(INPUT DATA Opens)
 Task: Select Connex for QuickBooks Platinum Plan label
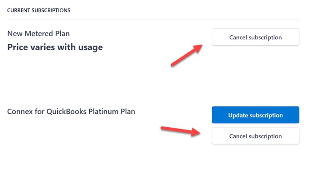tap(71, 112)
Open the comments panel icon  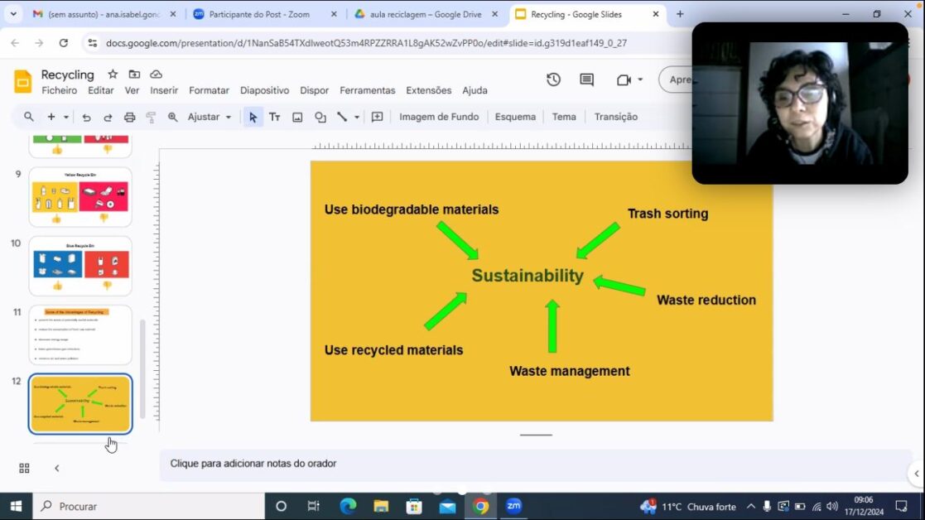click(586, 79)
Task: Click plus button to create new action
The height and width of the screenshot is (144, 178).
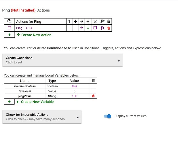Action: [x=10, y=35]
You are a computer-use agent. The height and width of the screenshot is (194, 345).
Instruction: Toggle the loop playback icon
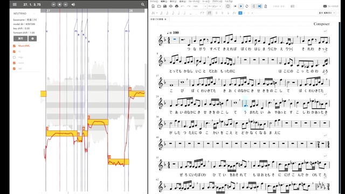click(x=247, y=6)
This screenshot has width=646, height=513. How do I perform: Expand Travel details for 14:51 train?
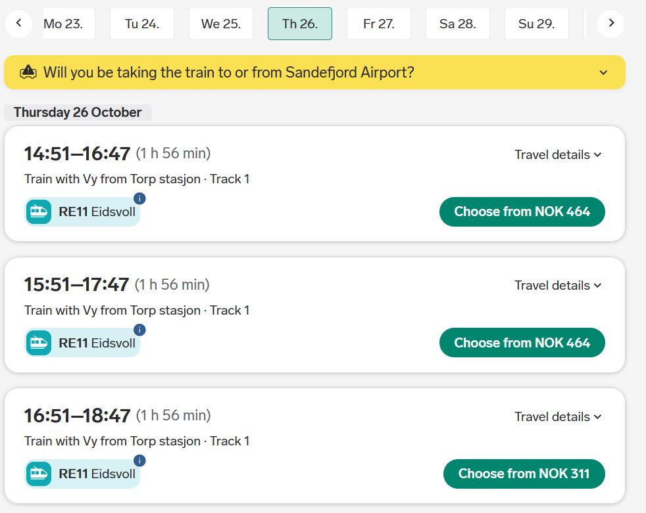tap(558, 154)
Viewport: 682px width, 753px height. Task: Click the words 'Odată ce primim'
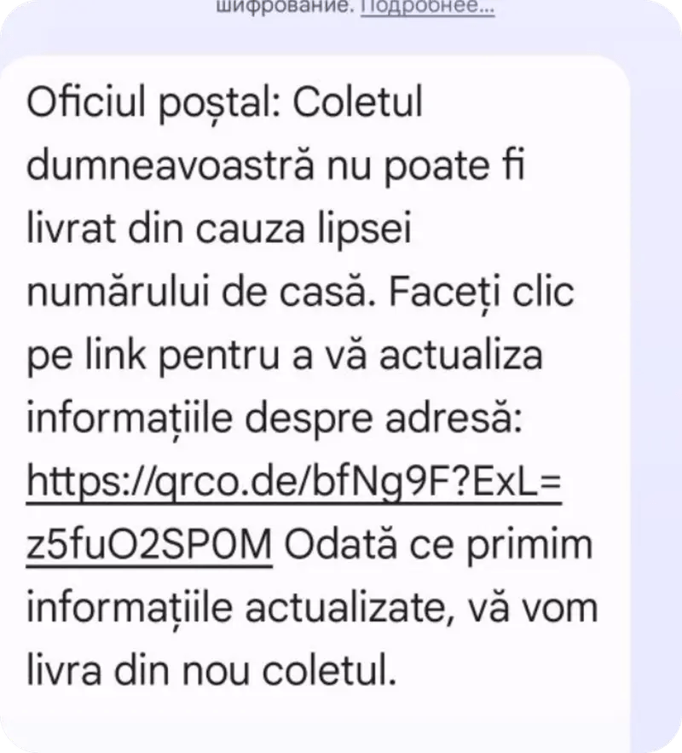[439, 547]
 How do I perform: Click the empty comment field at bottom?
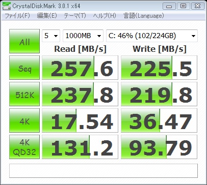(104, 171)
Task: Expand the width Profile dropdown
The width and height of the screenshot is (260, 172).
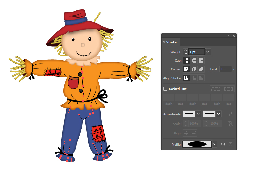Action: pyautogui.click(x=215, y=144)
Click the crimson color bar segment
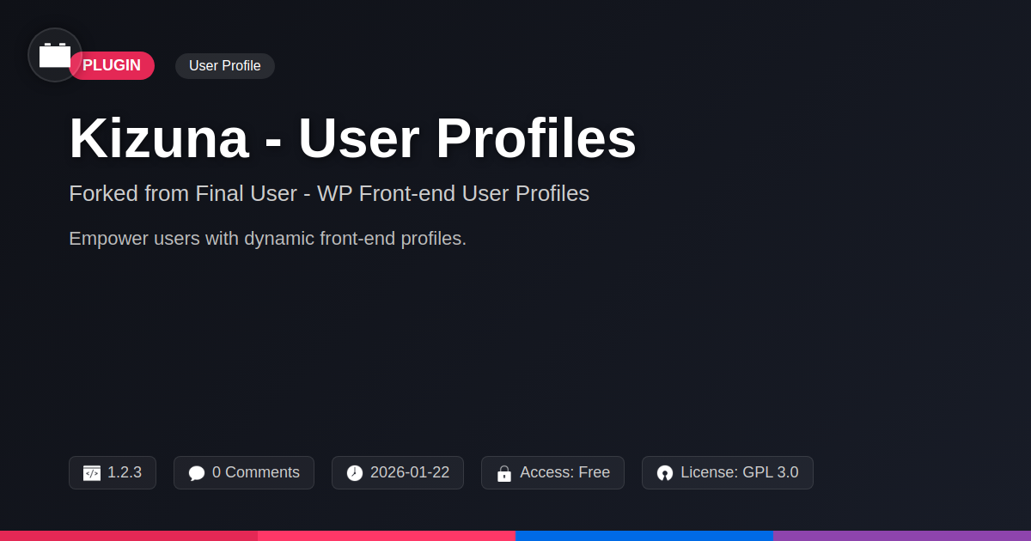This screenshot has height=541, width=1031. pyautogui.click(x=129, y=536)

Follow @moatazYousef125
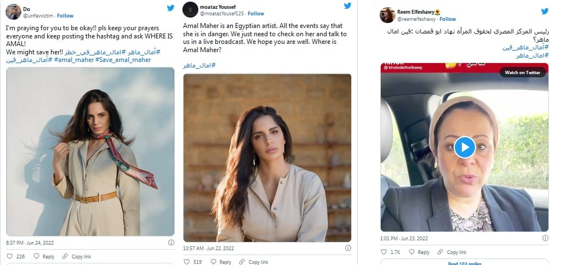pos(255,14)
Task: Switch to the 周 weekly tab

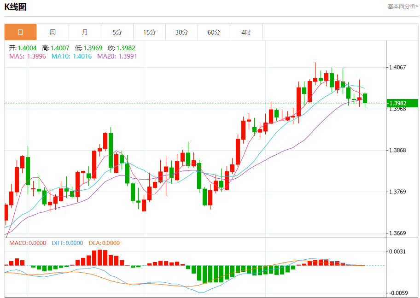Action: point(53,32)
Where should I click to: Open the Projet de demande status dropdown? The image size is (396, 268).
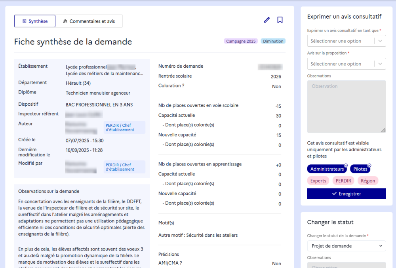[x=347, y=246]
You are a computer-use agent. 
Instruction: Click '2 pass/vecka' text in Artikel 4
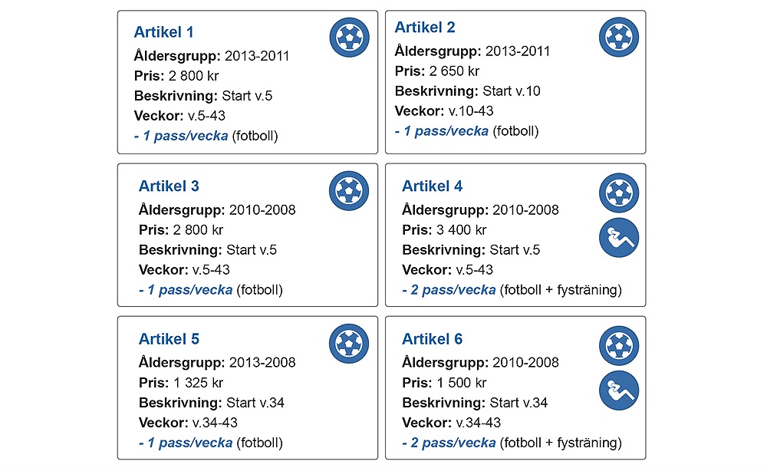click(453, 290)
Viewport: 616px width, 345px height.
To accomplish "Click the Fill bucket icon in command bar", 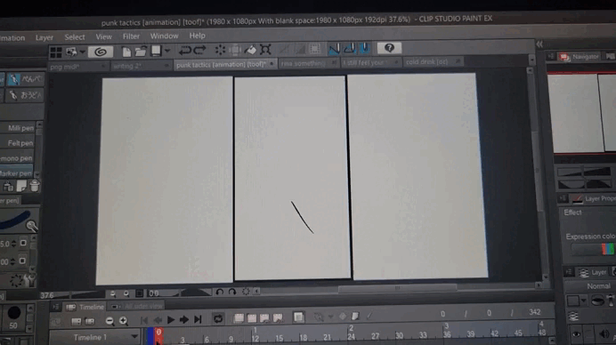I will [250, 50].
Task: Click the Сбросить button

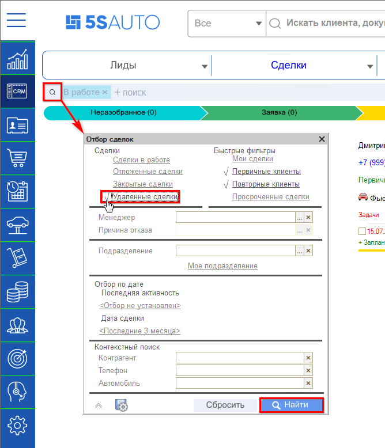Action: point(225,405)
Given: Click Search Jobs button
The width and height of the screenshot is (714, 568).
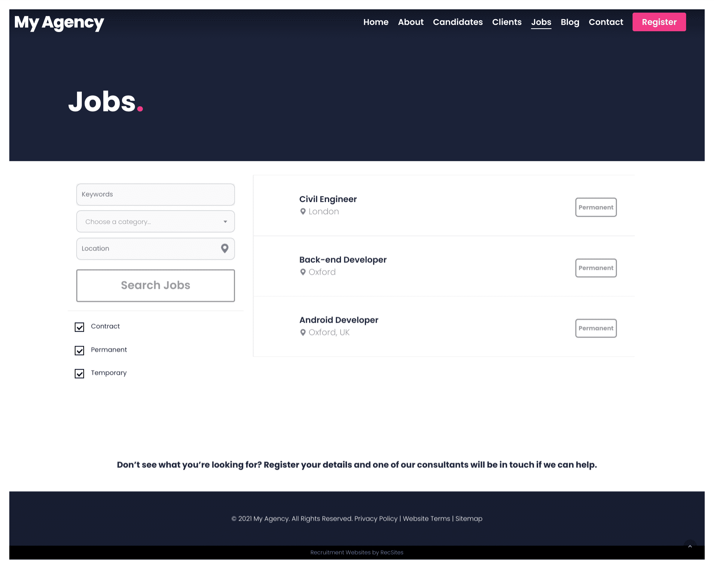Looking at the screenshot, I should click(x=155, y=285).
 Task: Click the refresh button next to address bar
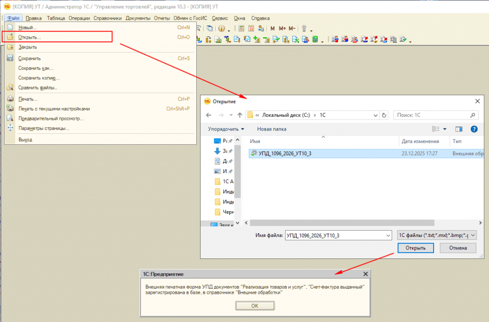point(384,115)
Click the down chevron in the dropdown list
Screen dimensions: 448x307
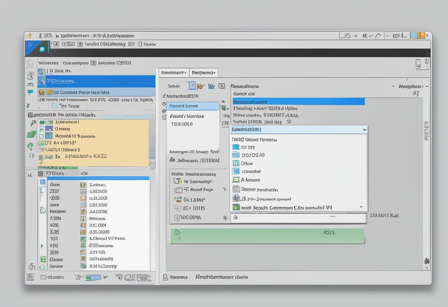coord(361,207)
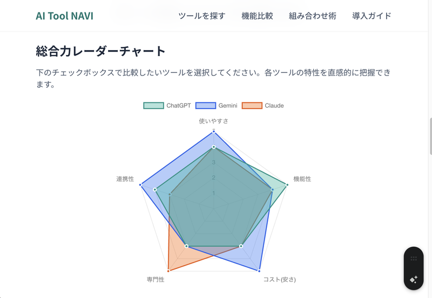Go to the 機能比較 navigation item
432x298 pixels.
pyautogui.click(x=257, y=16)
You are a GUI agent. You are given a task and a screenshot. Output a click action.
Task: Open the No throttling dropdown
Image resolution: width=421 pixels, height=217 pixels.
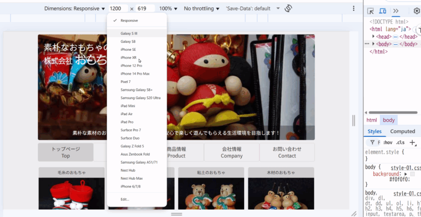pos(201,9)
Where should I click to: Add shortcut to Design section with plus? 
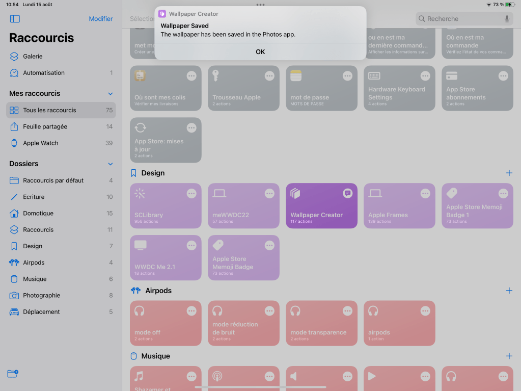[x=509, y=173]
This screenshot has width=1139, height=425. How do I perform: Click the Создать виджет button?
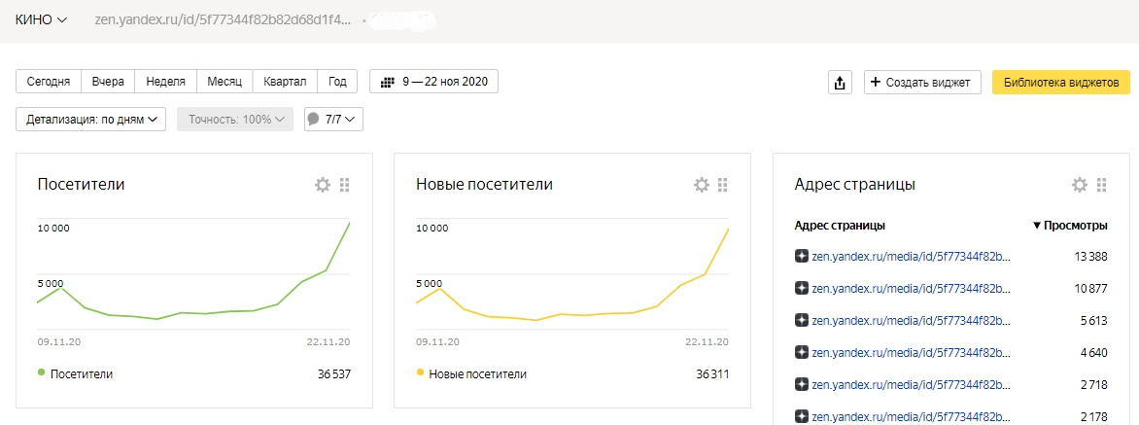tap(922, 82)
(INPUT DATA Closes)
- **WORK REQUIRED**
How many of the lines in the records include the string "computer"? Reply with the number alone.

- **RESPONSE TO THE TASK**
2